Suppose I have a circuit with voltage 4V and current 1A. By $P=I~V$ the total power across the circuit is 4W.

I have a $20~\Omega$ resistor and want to calculate the power loss over the resistor. By $I^2 R$ that is 20W.

This doesn't make sense to me. If the total power across the circuit is 4W, how can I lose 20W of power over the resistor. Where is my understanding wrong here?
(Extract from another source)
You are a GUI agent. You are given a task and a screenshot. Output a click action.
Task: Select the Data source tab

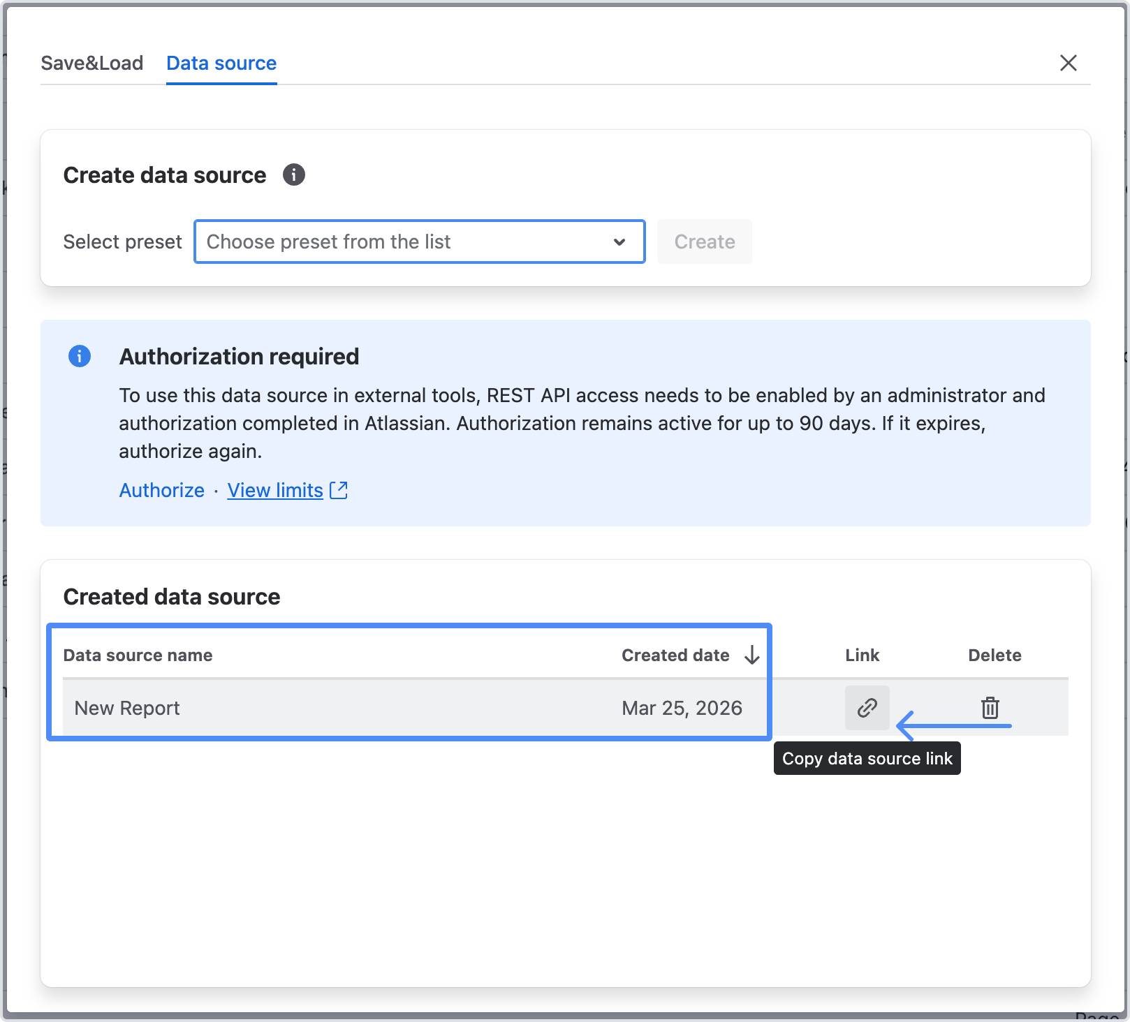[221, 63]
• The current flowing through the resistor would be 0.2 A(V / R = I ), so the power loss across it would be 0.8 W. "Suppose I have a circuit with voltage 4V and current 1A" are you describing a power supply with this statement. May be you should provide a schematic. – karthik Jay Aug 30 '17 at 4:07
• A $20\:\Omega$ resistor would require $20\:\textrm{V}$ to cause $1\:\textrm{A}$ through it. So your voltage is wrong. You don't get to pick parts from circuit 1 and different parts from circuit 2 and ask "why?" – jonk Aug 30 '17 at 4:53
• @karthikJay yes I'm describing the output of my power supply – user Aug 30 '17 at 5:09
• What do you mean "you are describing the output of your power supply"? Are you describing what is written on a PS label, or do you have a more sophisticated PS with DMM displays, or are you measuring the output with a Voltmeter and a separate Ampermeter? – Ale..chenski Aug 30 '17 at 5:52
• If your power supply can deliver UP TO 1 Amp at 4 volts, this does not mean that it WILL deliver 1 Amp. The current drawn from the power supply will be determined by the load resistance, provided that the supply can produce the required current. A power supply does not force its advertised current through the load. – Peter Bennett Aug 30 '17 at 6:18

## 1 Answer

If the total power across the circuit is 4W, how can I lose 20W of power over the resistor

You cannot get 1A through a 20Ω resistor with only 4W, so your assumption that it will draw 1A is wrong. If the voltage across it is 4V then it will draw 4V/20Ω = 0.2A, and dissipate 4V * 0.2A = 0.8W.

If the total power absorbed by the circuit is 4W then either there are other components drawing current in parallel to make the total 1A, or the voltage is being boosted before being put across the resistor. If the resistor is the only component then the current must actually be 0.2A, not 1A.